Stored items:

··········

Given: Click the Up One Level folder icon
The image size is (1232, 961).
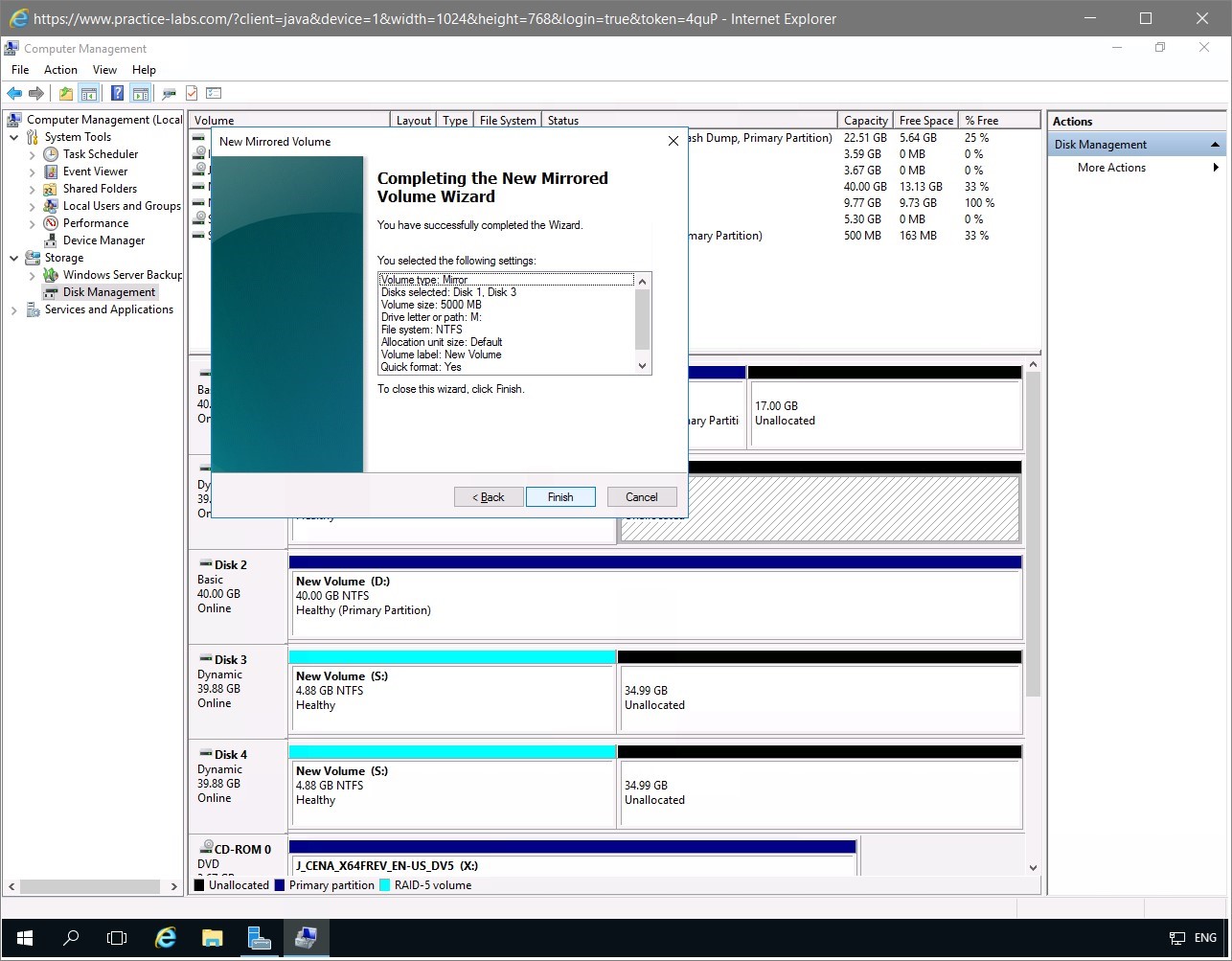Looking at the screenshot, I should click(x=65, y=94).
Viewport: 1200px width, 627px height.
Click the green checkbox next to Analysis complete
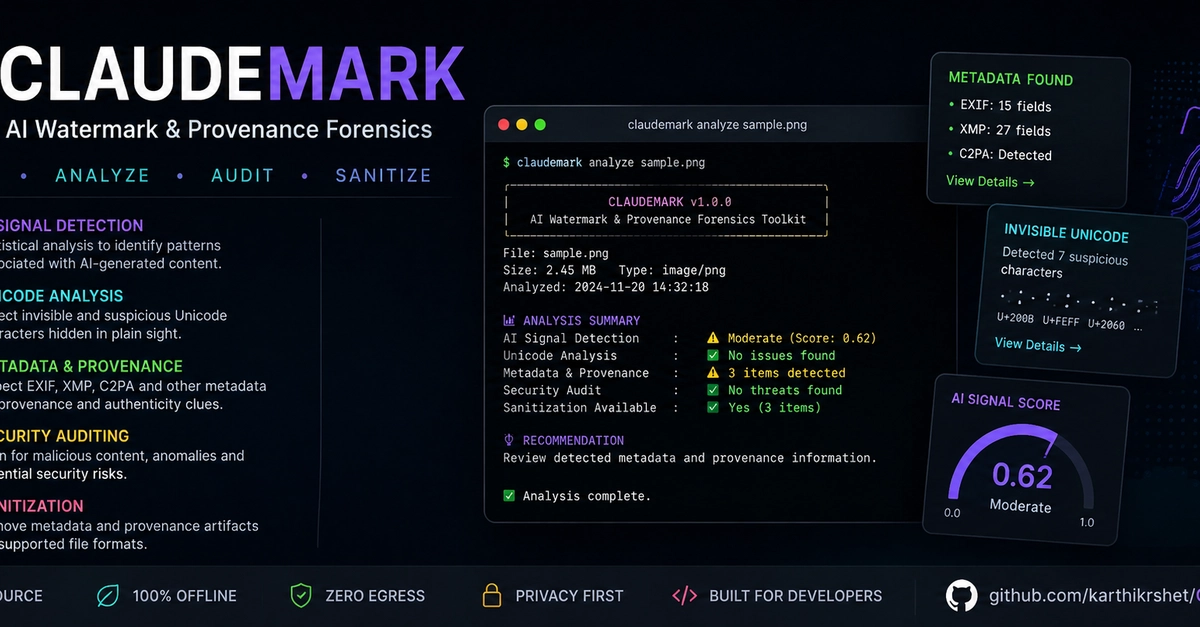[x=509, y=495]
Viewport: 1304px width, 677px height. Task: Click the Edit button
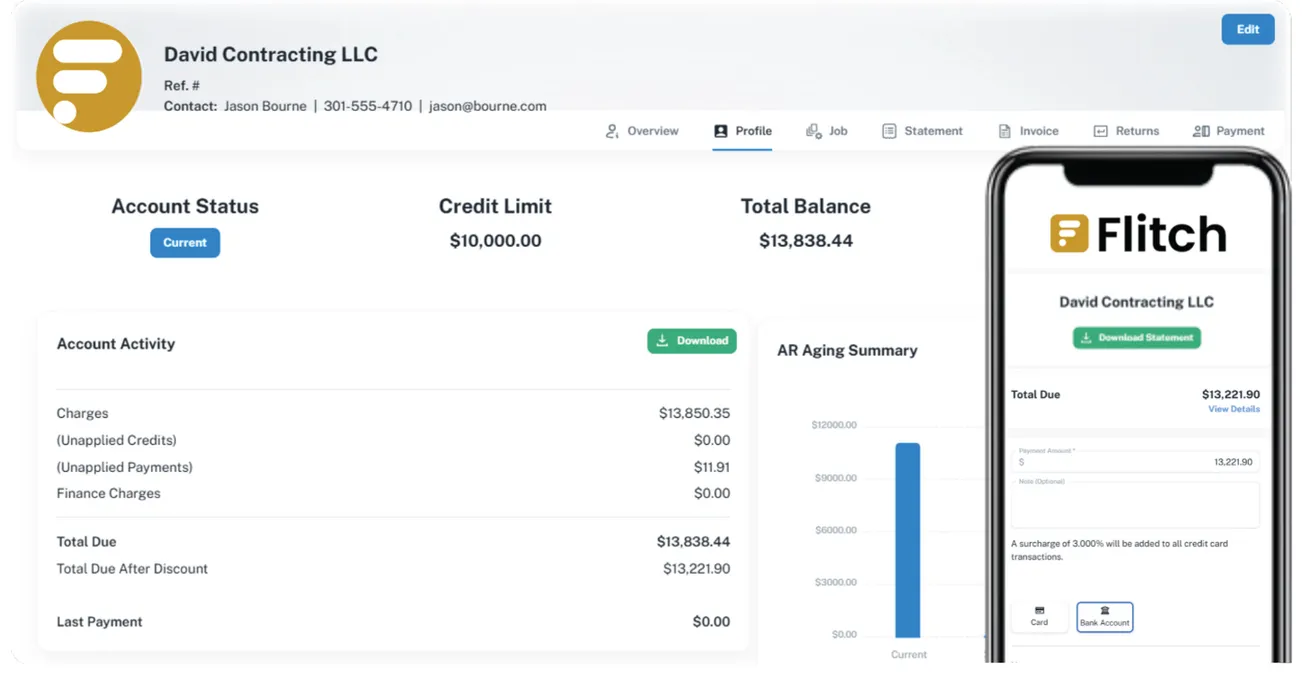click(x=1247, y=29)
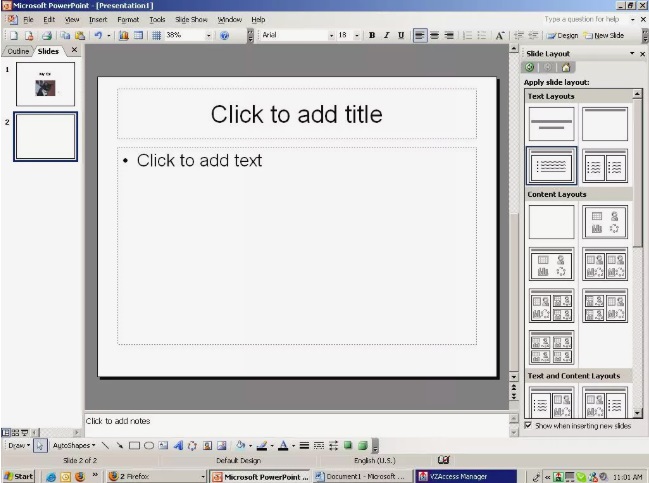Open the font size dropdown
This screenshot has width=649, height=483.
point(358,35)
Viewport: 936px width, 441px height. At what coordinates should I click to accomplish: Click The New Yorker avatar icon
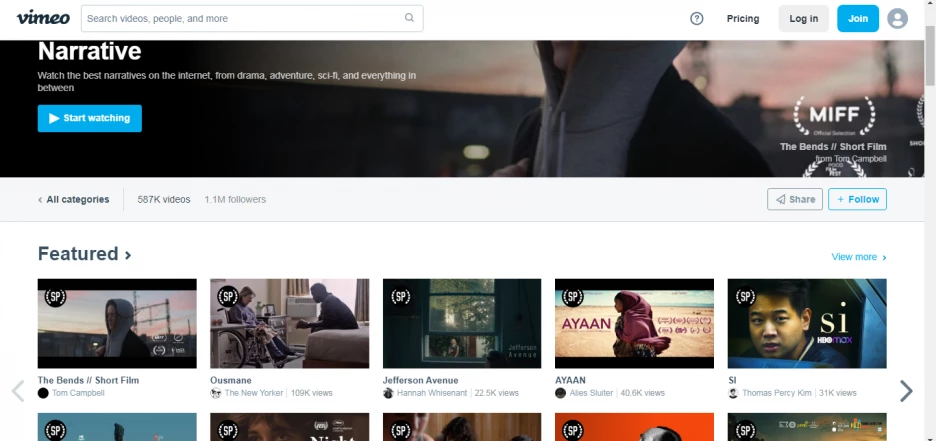[x=216, y=393]
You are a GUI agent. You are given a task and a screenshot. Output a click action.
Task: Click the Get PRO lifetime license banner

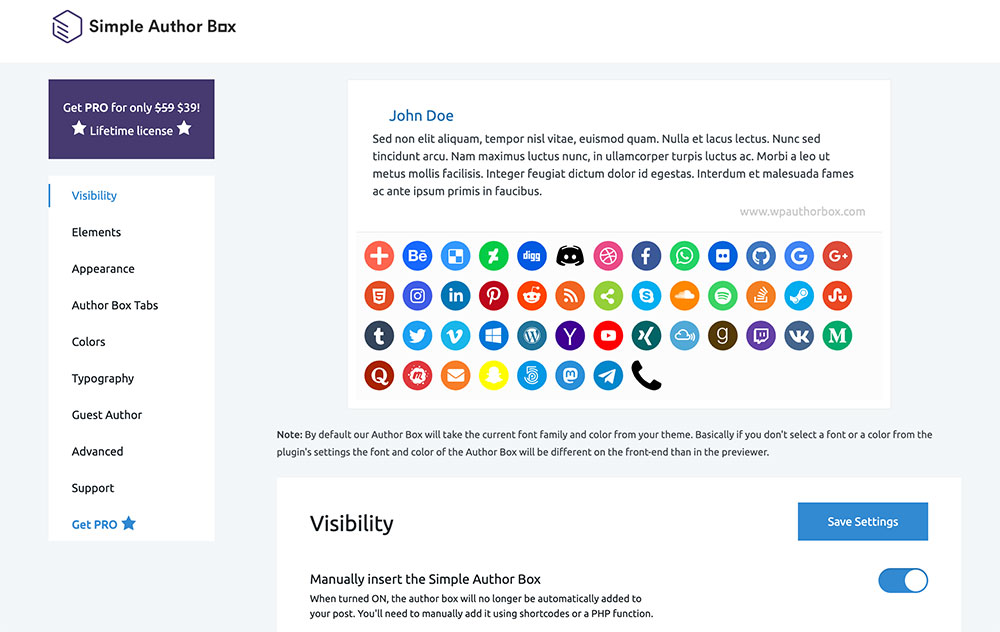[x=131, y=119]
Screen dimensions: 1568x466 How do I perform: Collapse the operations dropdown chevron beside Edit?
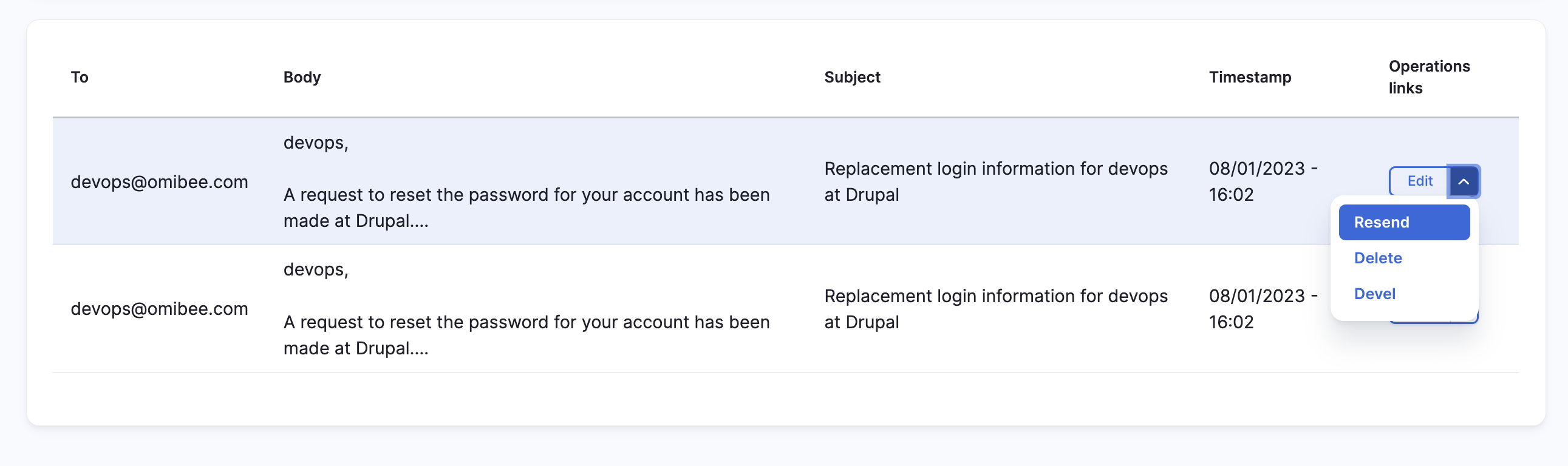click(x=1464, y=181)
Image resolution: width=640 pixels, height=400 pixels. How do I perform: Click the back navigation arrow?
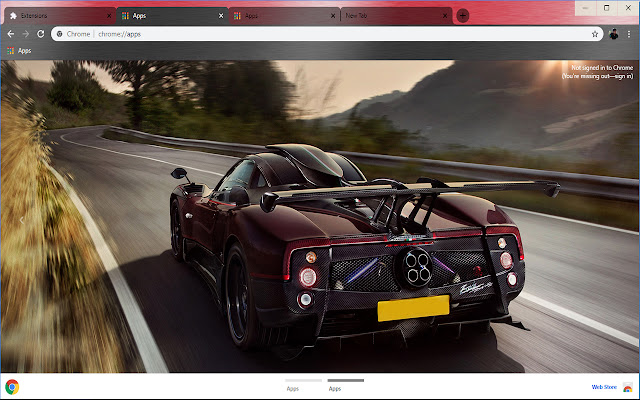(10, 33)
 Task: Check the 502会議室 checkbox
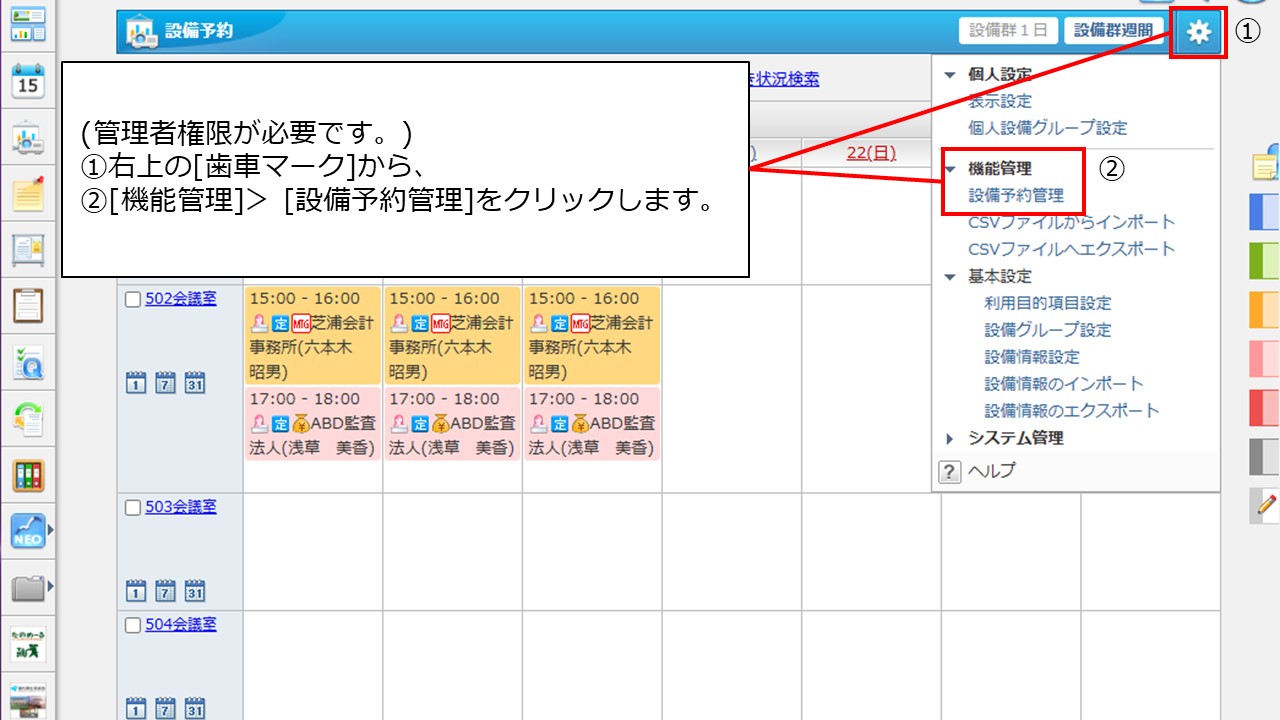133,299
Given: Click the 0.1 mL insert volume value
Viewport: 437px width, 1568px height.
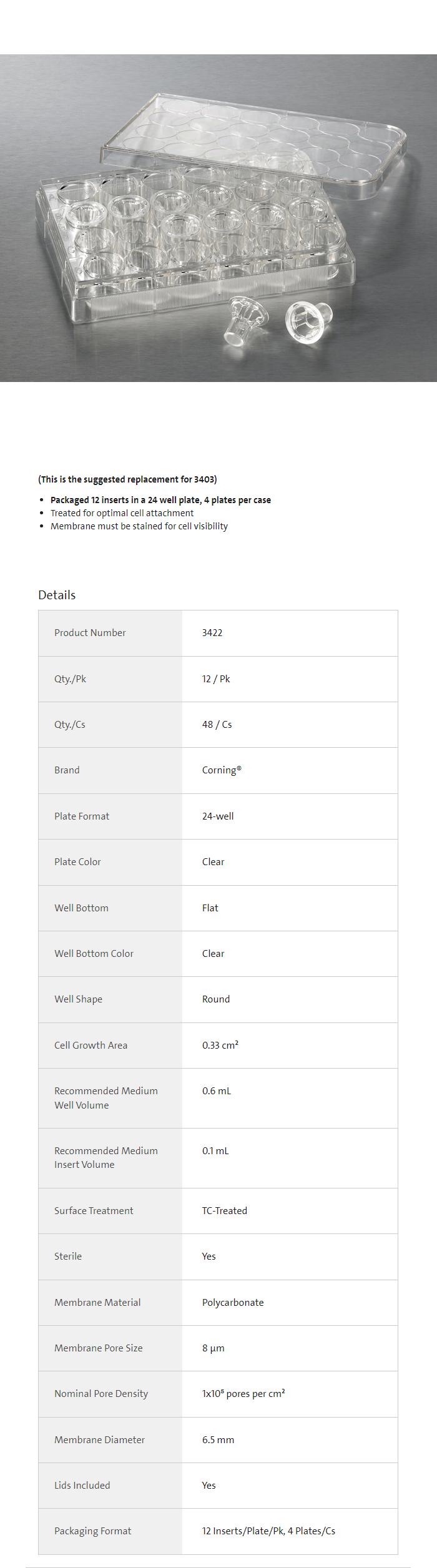Looking at the screenshot, I should pyautogui.click(x=215, y=1150).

··········

- Work item -
The full data, repeated exactly and stripped of its pictures, is the expected answer.

- Result of this exercise -
Given: Click the Up One Level folder icon
The image size is (1232, 961).
Looking at the screenshot, I should click(x=65, y=94).
Viewport: 1200px width, 627px height.
Click the green checkbox next to Analysis complete
[x=509, y=495]
Viewport: 1304px width, 677px height. Task: Click the Edit button
click(x=1247, y=29)
Open the font size dropdown
This screenshot has width=649, height=483.
point(358,35)
Viewport: 936px width, 441px height. At what coordinates should I click to accomplish: Click The New Yorker avatar icon
[x=216, y=393]
You are a GUI agent. You are given a task and a screenshot. Output a click action.
Task: Click the Get PRO lifetime license banner

[x=131, y=119]
Screen dimensions: 1568x466 How do I perform: Collapse the operations dropdown chevron beside Edit?
click(x=1464, y=181)
Image resolution: width=640 pixels, height=400 pixels. How do I perform: Click the back navigation arrow?
(10, 33)
 Task: Check the 502会議室 checkbox
133,299
Given: Click the 0.1 mL insert volume value
Viewport: 437px width, 1568px height.
Looking at the screenshot, I should pyautogui.click(x=215, y=1150).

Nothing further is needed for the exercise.